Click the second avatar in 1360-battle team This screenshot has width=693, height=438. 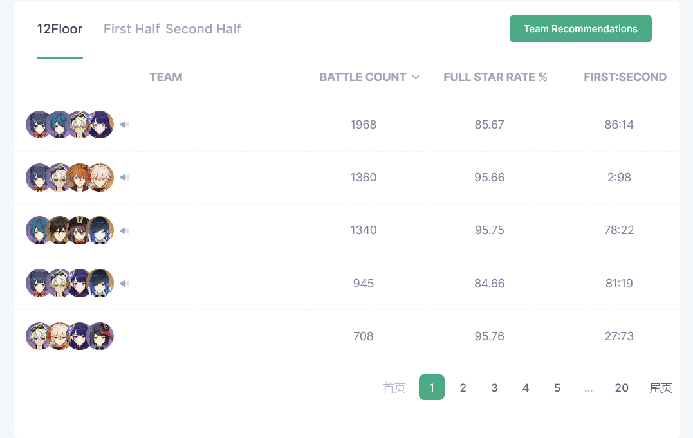tap(59, 178)
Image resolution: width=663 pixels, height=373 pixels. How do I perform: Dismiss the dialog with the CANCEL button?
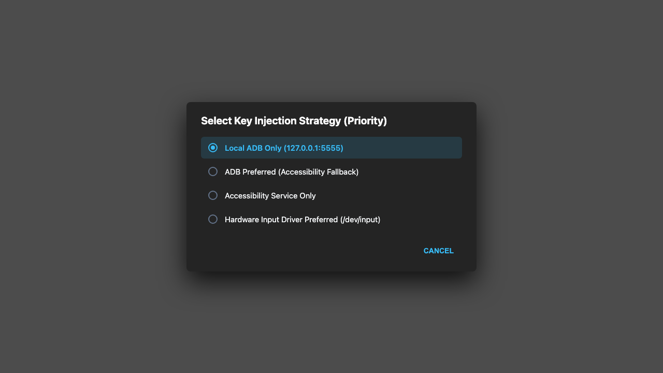[x=439, y=251]
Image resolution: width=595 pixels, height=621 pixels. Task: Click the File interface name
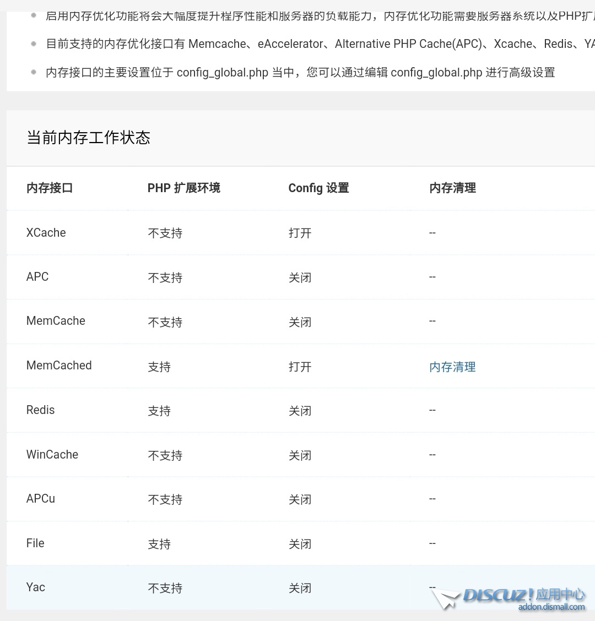35,543
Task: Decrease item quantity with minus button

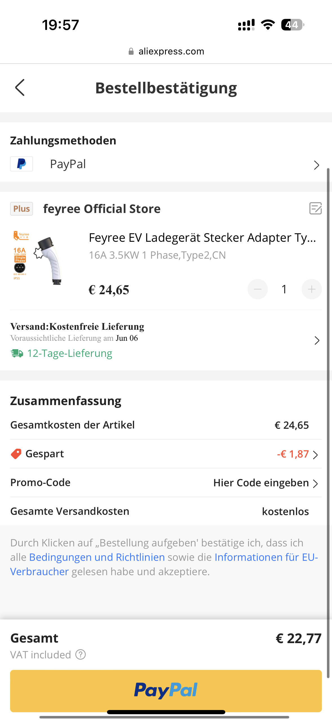Action: click(x=257, y=289)
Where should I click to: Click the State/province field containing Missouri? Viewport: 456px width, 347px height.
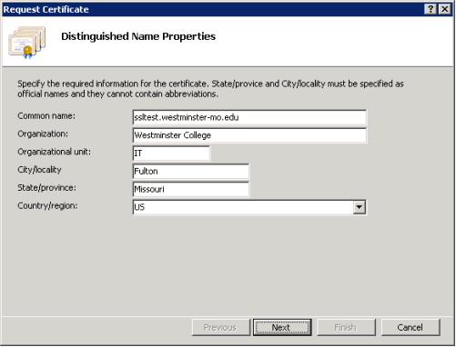pos(191,189)
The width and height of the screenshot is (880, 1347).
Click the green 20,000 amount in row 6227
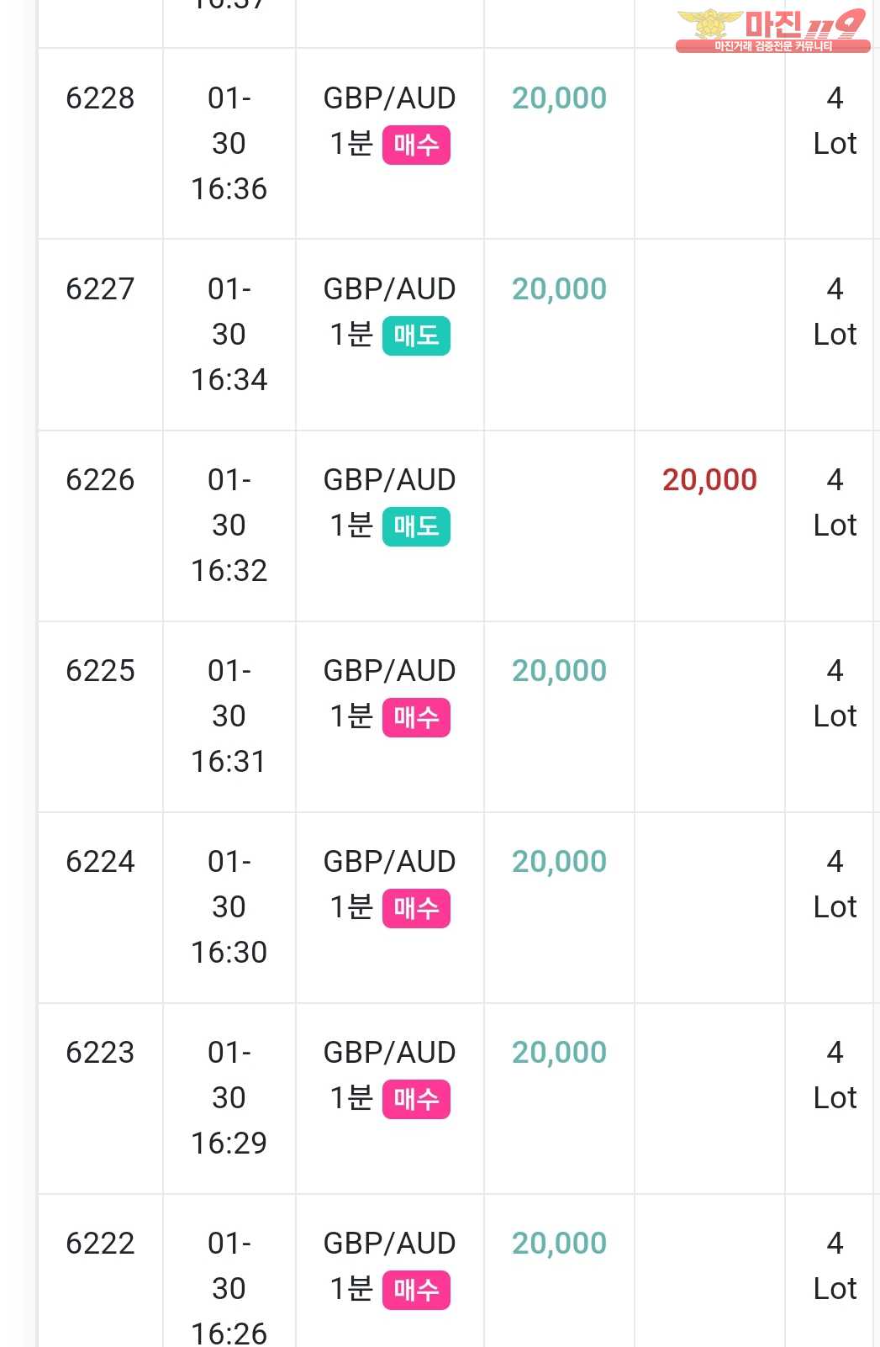point(559,289)
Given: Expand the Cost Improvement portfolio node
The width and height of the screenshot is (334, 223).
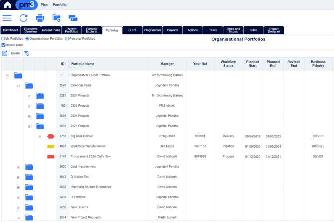Looking at the screenshot, I should [18, 167].
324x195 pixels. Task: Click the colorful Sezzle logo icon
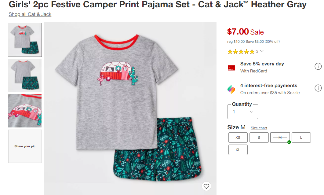[231, 89]
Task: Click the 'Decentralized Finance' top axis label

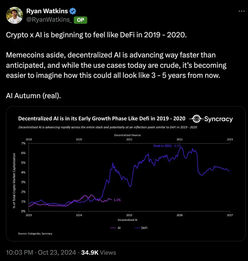Action: point(127,135)
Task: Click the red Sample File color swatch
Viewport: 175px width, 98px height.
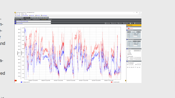Action: pyautogui.click(x=129, y=28)
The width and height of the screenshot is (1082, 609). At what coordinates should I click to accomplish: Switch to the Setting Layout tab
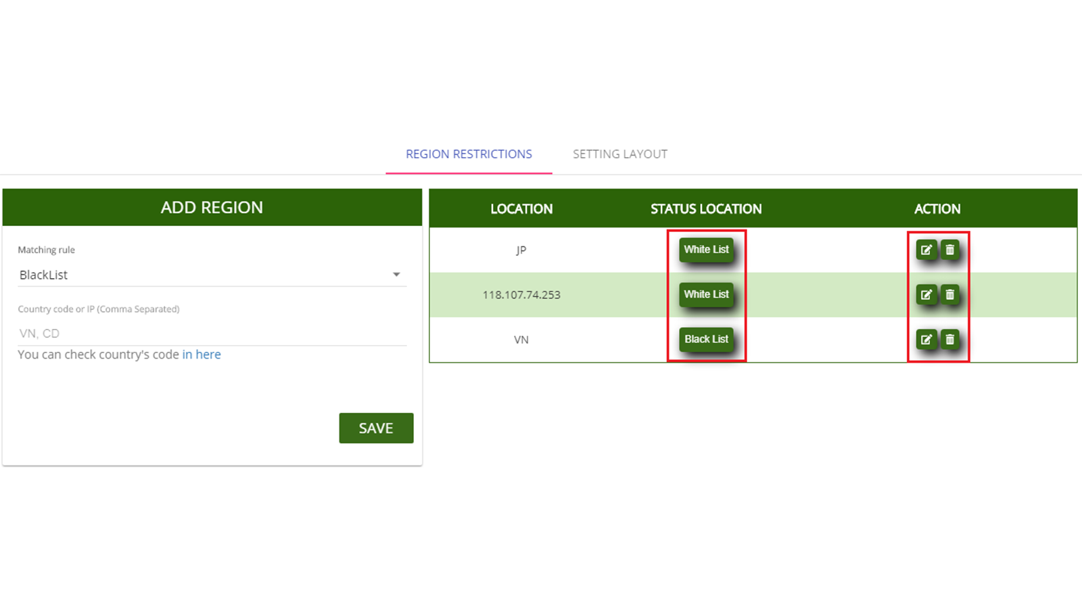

*EXERCISE GOAL*
Only the lines from the one containing "Task: Click the 'Decentralized" through the final line of the listing should be reproduced, exactly and with no pictures.

*REPLY TO THE TASK*
Task: Click the 'Decentralized Finance' top axis label

Action: point(127,135)
Task: Click the red Sample File color swatch
Viewport: 175px width, 98px height.
Action: pyautogui.click(x=129, y=28)
The width and height of the screenshot is (1082, 609). At what coordinates should I click to accomplish: Switch to the Setting Layout tab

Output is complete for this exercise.